Item coordinate data -
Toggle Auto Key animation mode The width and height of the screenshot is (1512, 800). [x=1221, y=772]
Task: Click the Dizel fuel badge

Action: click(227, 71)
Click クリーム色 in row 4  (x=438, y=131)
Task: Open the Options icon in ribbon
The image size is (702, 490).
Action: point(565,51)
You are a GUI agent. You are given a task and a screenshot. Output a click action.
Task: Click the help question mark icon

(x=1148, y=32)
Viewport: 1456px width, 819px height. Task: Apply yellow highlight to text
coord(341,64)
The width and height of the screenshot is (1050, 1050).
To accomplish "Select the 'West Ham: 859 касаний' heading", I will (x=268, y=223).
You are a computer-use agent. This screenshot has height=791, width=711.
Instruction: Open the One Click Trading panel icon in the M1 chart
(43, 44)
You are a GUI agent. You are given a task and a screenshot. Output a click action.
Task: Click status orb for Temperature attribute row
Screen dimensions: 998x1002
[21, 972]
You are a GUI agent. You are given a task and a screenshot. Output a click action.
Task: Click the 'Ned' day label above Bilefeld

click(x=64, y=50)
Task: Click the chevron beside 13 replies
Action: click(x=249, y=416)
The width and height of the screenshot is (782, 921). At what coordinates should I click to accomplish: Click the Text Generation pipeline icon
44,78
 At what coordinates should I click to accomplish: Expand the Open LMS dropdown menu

Work instructions - Rewrite the lines above as a numbered list, skipping any blank lines.

Result of this exercise -
1. Toggle Auto Key animation mode The width and height of the screenshot is (1512, 800). [x=1221, y=772]
2. Task: Click the Dizel fuel badge
3. Action: click(227, 71)
4. Click クリーム色 in row 4  (x=438, y=131)
5. Task: Open the Options icon in ribbon
6. The image size is (702, 490).
7. Action: point(565,51)
8. You are a GUI agent. You are given a task and a screenshot. Output a click action.
9. Task: Click the help question mark icon
10. (x=1148, y=32)
11. Viewport: 1456px width, 819px height. Task: Apply yellow highlight to text
12. coord(341,64)
13. The width and height of the screenshot is (1050, 1050).
14. To accomplish "Select the 'West Ham: 859 касаний' heading", I will (x=268, y=223).
15. You are a computer-use agent. This screenshot has height=791, width=711.
16. Instruction: Open the One Click Trading panel icon in the M1 chart
17. (43, 44)
18. You are a GUI agent. You are given a task and a screenshot. Output a click action.
19. Task: Click status orb for Temperature attribute row
20. Screen dimensions: 998x1002
21. [21, 972]
22. You are a GUI agent. You are given a task and a screenshot. Output a click action.
23. Task: Click the 'Ned' day label above Bilefeld
24. click(x=64, y=50)
25. Task: Click the chevron beside 13 replies
26. Action: click(x=249, y=416)
27. The width and height of the screenshot is (782, 921). At what coordinates should I click to accomplish: Click the Text Generation pipeline icon
28. 44,78
29.  At what coordinates should I click to accomplish: Expand the Open LMS dropdown menu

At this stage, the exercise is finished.